Friday 22 June 2012

Tools that get you going

You are the proud owner of a nice shiny new Jaguar. It was love at first site. It cost you a stupid amount of money. You had to beg your bank manager for it. But it glides effortlessly down the road. With satisfaction, you notice that everywhere you go, you draw admiring glances and the occasional jealous leer from all who see you. The Jag's advanced engine management and traction control keep it smooth and fast. It has all the latest gadgets to keep you safe, like parking sensors, reversing cameras and intelligent cruise control. Nestled in the opulent luxury, you are truly poetry in motion.

So when an obscure warning light appears on the dashboard and the engine starts misfiring, you take it to the garage. Modern cars are so complex these days with highly advanced engine management systems. Naturally you expect the mechanic to plug your pride and joy into the latest computer to diagnose the problem. Parts can be expensive, so you need to know that the diagnosis is correct.

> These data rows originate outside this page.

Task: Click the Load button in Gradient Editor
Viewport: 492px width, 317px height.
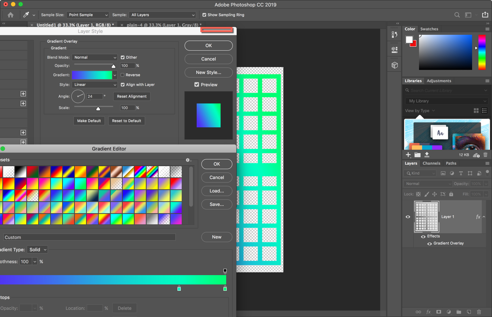Action: click(x=216, y=191)
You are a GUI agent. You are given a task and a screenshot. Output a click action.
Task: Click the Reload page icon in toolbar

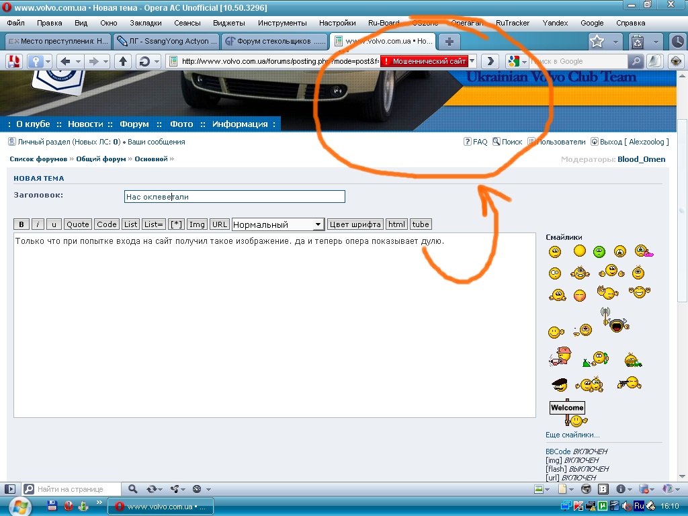[143, 61]
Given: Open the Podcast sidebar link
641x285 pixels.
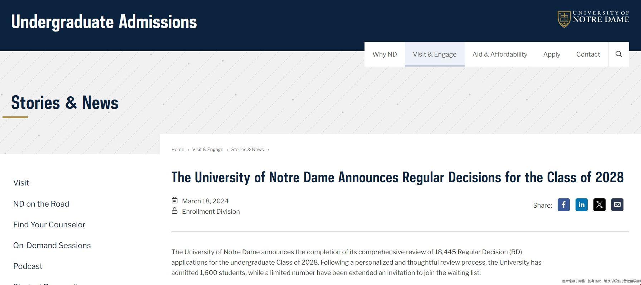Looking at the screenshot, I should click(28, 266).
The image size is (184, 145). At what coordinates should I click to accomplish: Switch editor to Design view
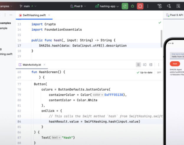[x=151, y=65]
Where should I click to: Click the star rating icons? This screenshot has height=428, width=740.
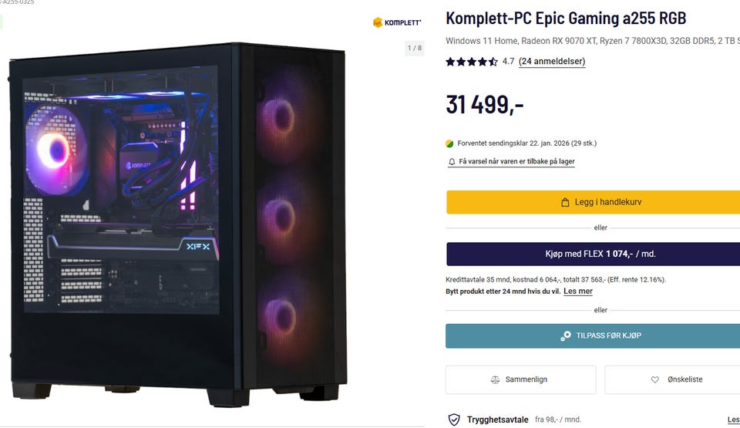pyautogui.click(x=472, y=62)
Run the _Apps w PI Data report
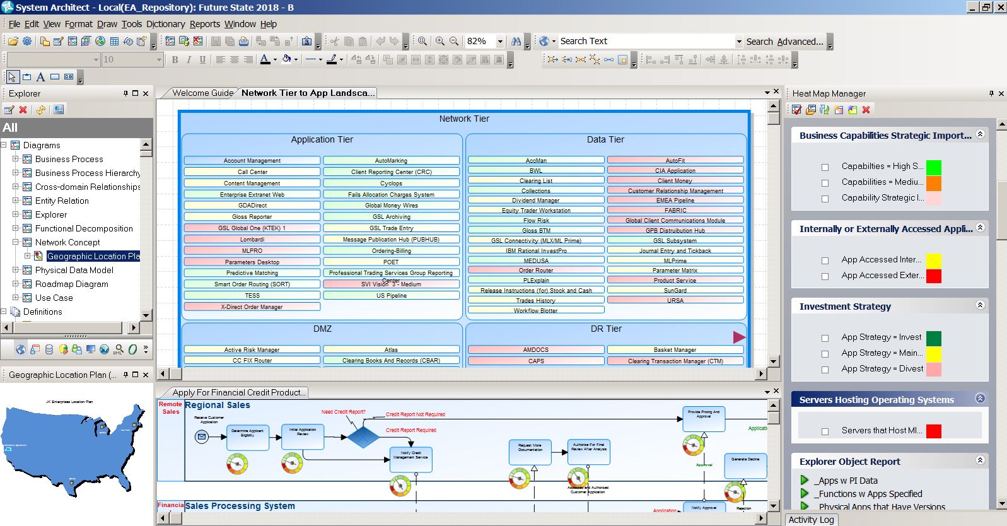The width and height of the screenshot is (1007, 526). click(805, 481)
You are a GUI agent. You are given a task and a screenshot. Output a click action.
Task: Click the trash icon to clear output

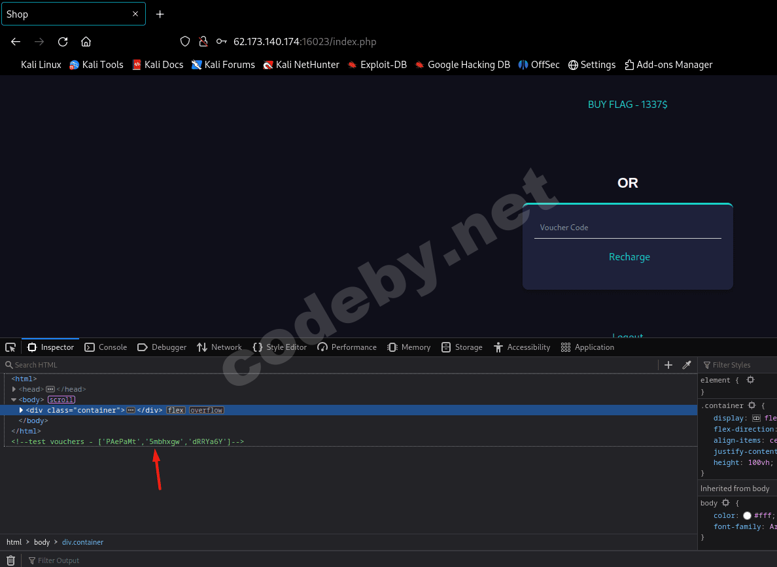pos(10,560)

I'm old enough to remember a time when car mechanics needed little more than a jack, some welding gear and a large array of screwdrivers and spanners! But cars have become far more complex over the years, and you would not expect modern fault diagnosis with a hammer!

Bill Gates famously said, "If GM had kept up with technology like the computer industry has, we would all be driving $25 cars that get 1,000 to the gallon."

While the unofficial reply was quite humorous, Bill was right about how quickly our information technology has advanced. Yet so many business leaders are loathed to invest in staff and tools for data quality and data management.

It is very easy to fall into the trap of valuing your IT infrastructure, and allocating whole departments to keep it up-to-date and running, while overlooking the value of the data. That is like spending all your  money on the roads, and leaving the car mechanics with nothing but spanners.